Dr. Opp is a Professor in the Department of Integrative Physiology. He received his PhD in Zoology from Washington State University in 1987. After post-doctoral training at the University of Tennessee Memphis, he obtained an Assistant Professor faculty appointment in the Department of Psychiatry & Behavioral Sciences at the University of Texas Medical Branch in Galveston, TX. In 2000, he was appointed Professor in the Department of Anesthesiology at the University of Michigan, Ann Arbor, MI. Dr. Opp was recruited to the Department of Anesthesiology & Pain Medicine at the University of Washington, Seattle, WA, in 2010, where he served as Vice Chair for Basic Research and Director of Grants Administration. In 2017, he joined the faculty of the Department of Integrative Physiology at UCB. Dr. Opp’s research programs aim to elucidate sleep-immune interactions, specifically the role of chronic insufficient sleep in inflammatory disease. Current projects use mouse models to determine mechanisms by which sleep disruption contributes to musculoskeletal pain, traumatic brain injury, and metabolic dysregulation.

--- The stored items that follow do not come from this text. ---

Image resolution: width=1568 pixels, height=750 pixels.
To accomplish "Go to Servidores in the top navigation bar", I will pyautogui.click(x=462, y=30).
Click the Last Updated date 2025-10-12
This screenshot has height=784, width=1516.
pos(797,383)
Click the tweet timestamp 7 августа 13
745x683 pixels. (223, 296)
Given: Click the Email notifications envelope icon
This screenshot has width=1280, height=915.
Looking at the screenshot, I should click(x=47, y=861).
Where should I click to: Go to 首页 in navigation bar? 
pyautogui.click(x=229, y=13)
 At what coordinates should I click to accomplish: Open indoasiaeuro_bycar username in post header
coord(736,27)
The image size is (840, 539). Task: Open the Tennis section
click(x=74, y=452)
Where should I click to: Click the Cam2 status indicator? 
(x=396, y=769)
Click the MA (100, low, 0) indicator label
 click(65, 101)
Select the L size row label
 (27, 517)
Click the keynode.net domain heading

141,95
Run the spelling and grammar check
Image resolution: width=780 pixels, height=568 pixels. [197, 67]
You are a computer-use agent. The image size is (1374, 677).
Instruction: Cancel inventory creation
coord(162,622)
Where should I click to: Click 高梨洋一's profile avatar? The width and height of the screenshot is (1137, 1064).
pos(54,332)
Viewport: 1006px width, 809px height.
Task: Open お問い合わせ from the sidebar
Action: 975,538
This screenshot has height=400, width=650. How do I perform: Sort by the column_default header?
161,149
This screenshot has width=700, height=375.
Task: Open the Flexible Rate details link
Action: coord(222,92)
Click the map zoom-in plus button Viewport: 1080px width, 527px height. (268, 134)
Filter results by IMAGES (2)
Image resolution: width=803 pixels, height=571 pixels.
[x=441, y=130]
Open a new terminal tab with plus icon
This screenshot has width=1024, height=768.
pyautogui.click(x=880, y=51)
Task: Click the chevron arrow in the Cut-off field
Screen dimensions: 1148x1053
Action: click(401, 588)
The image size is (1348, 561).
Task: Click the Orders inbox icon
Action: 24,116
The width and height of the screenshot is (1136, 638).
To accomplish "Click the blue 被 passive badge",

Sutton, B. C., and M. R. Opp. Sleep fragmentation exacerbates mechanical hypersensitivity and alters subsequent sleep-wake behavior in a mouse model of musculoskeletal sensitization. SLEEP 37: 515-524, 2014.
Ingiosi, A. M., R. M. Raymond, M. N. Pavlova, and M. R. Opp. Selective contributions of neuronal and astroglial interleukin-1 receptor 1 to the regulation of sleep. Brain, Behav. Immunity: 48: 244-257, 2015.
Ho, J. M., R. P. Barf, and M. R. Opp. Effects of sleep disruption and high fat intake on glucose metabolism in mice. Psychoneuroendocrinology 68: 47-56, 2016.
Ingiosi, A. M., and M. R. Opp. Sleep and immunomodulatory responses to systemic lipopolysaccharide in mice selectively expressing interleukin-1 receptor 1 on neurons or astrocytes. GLIA 64: 780-791. 2016.
Thomasy, H. E., H. Y. Febinger, K. M. Ringgold, C. Gemma, and M. R. Opp. Hypocretinergic and cholinergic contributions to sleep-wake disturbances in a mouse model of traumatic brain injury. Neurobiol. Sleep Circadian Rhythms. 2: 71-84, 2017.
Ho, Jacqueline, N. H. Ducich, N-Q. K. Nguyen, and M. R. Opp. Acute sleep disruption- and high-fat diet-induced hypothalamic inflammation are not related to glucose tolerance in mice. Neurobiology of Sleep and Circadian Rhythms (https://doi.org/10.1016/j.nbscr.2017.09.003).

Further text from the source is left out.